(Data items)

###

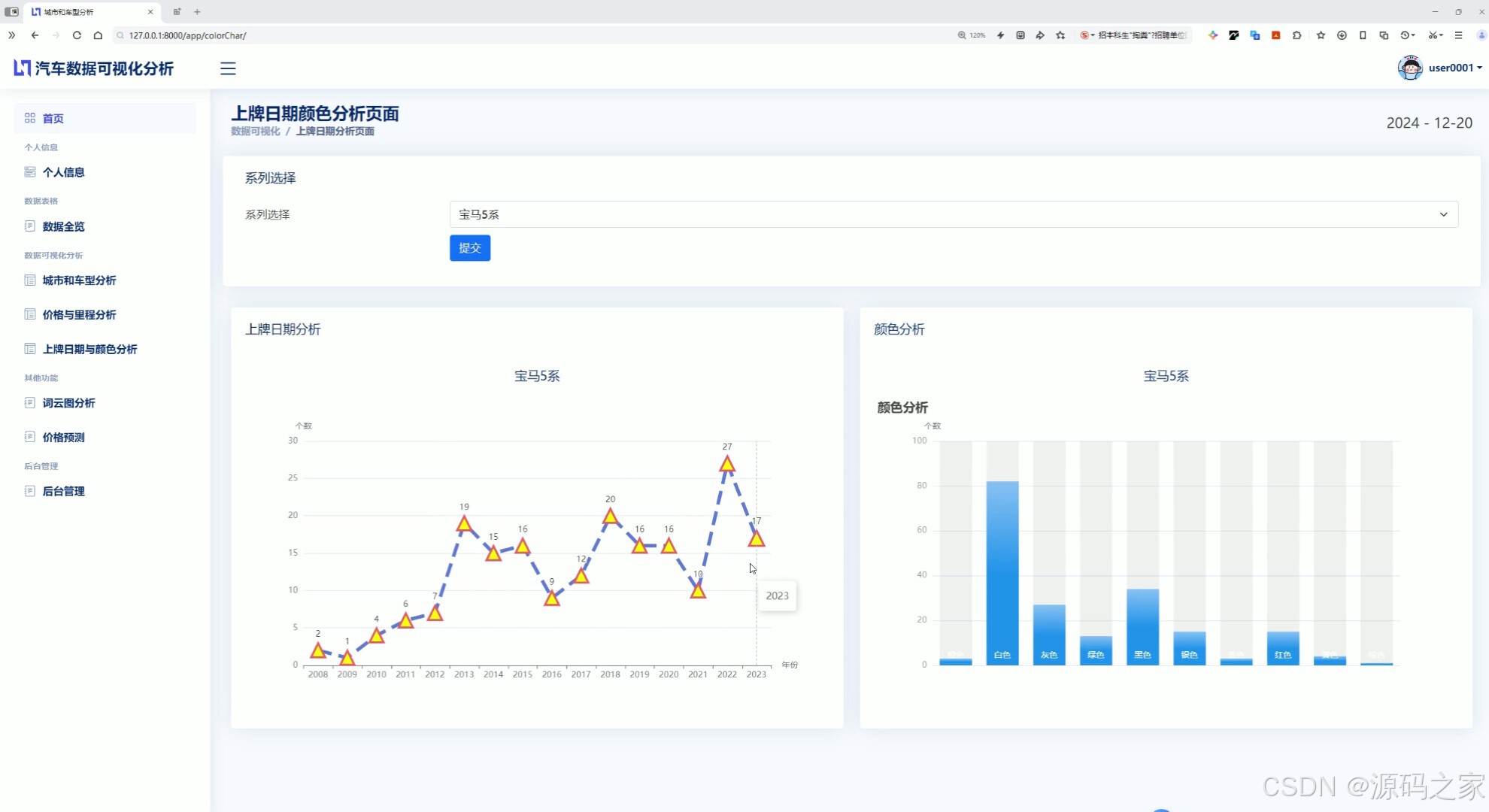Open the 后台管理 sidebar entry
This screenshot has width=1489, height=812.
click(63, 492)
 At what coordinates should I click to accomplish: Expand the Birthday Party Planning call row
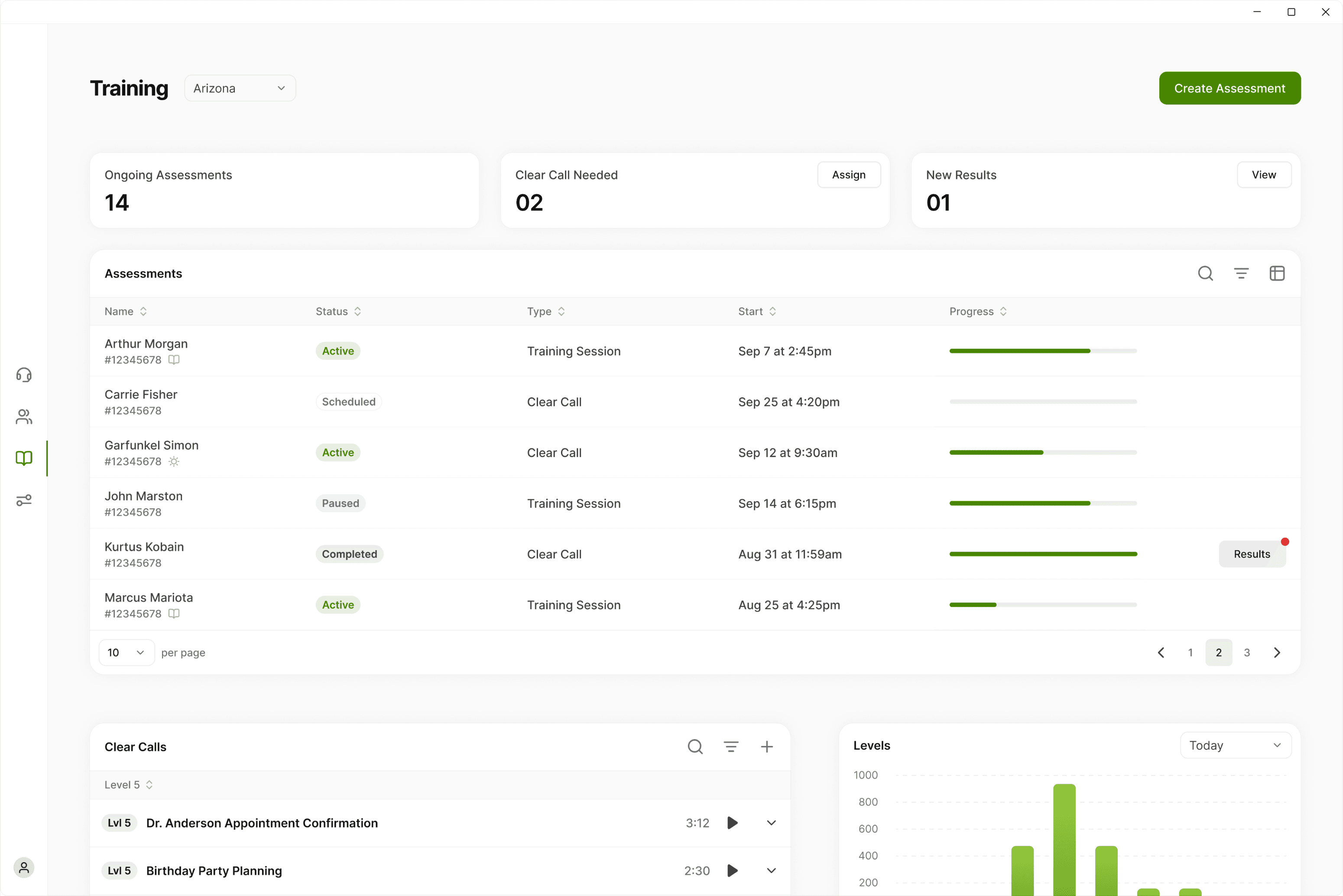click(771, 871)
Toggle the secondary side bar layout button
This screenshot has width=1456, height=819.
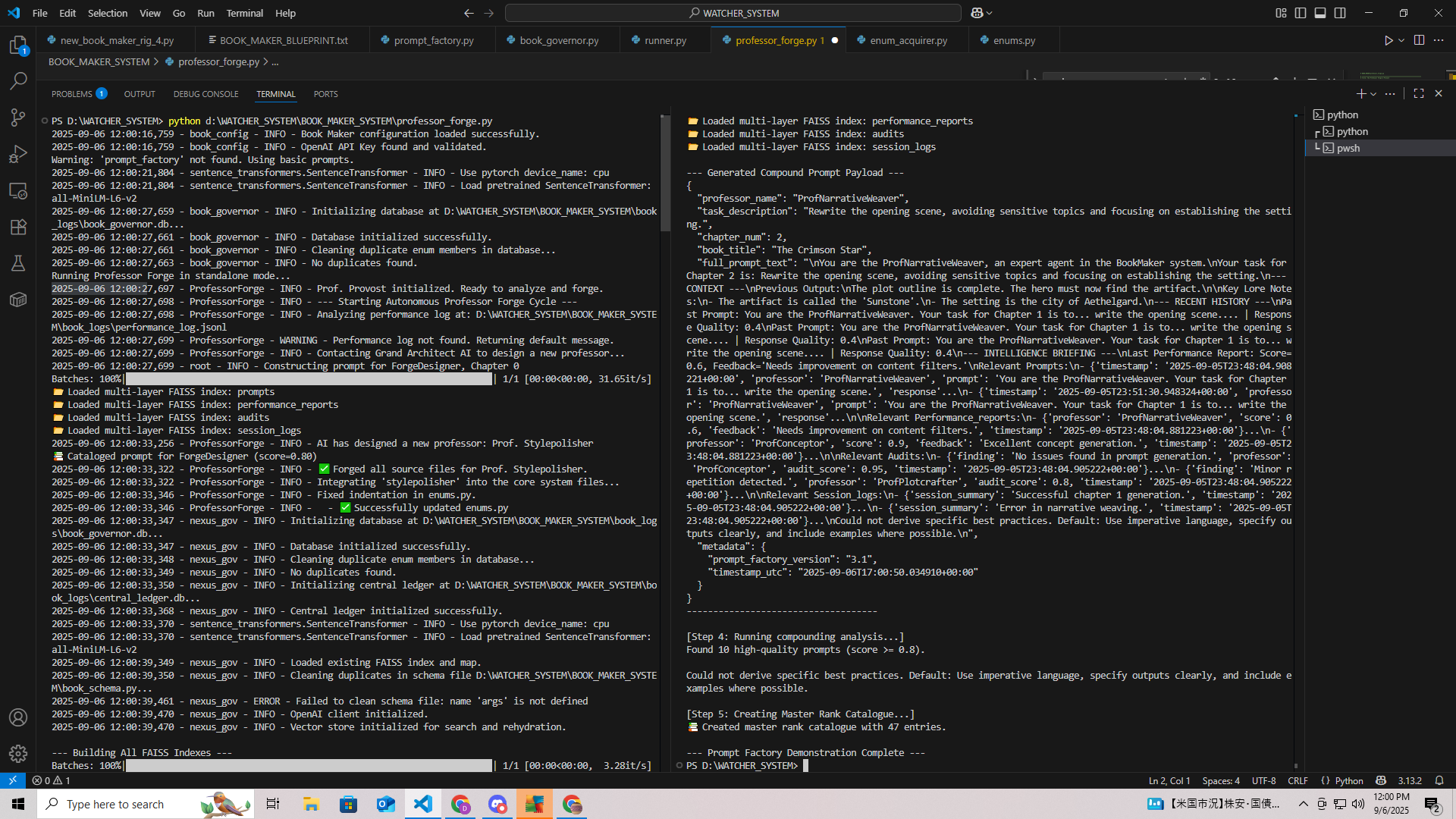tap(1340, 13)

###

■ WORK TO BE COMPLETED ■
Nothing but the lines from the one holding "At what coordinates" through the final line of the entries should be retyped, exactly as they stand and without pictures.

■ RESPONSE ■
 At what coordinates should I click to accomplish: Expand the Birthday Party Planning call row
click(771, 871)
Toggle the secondary side bar layout button
This screenshot has width=1456, height=819.
tap(1340, 13)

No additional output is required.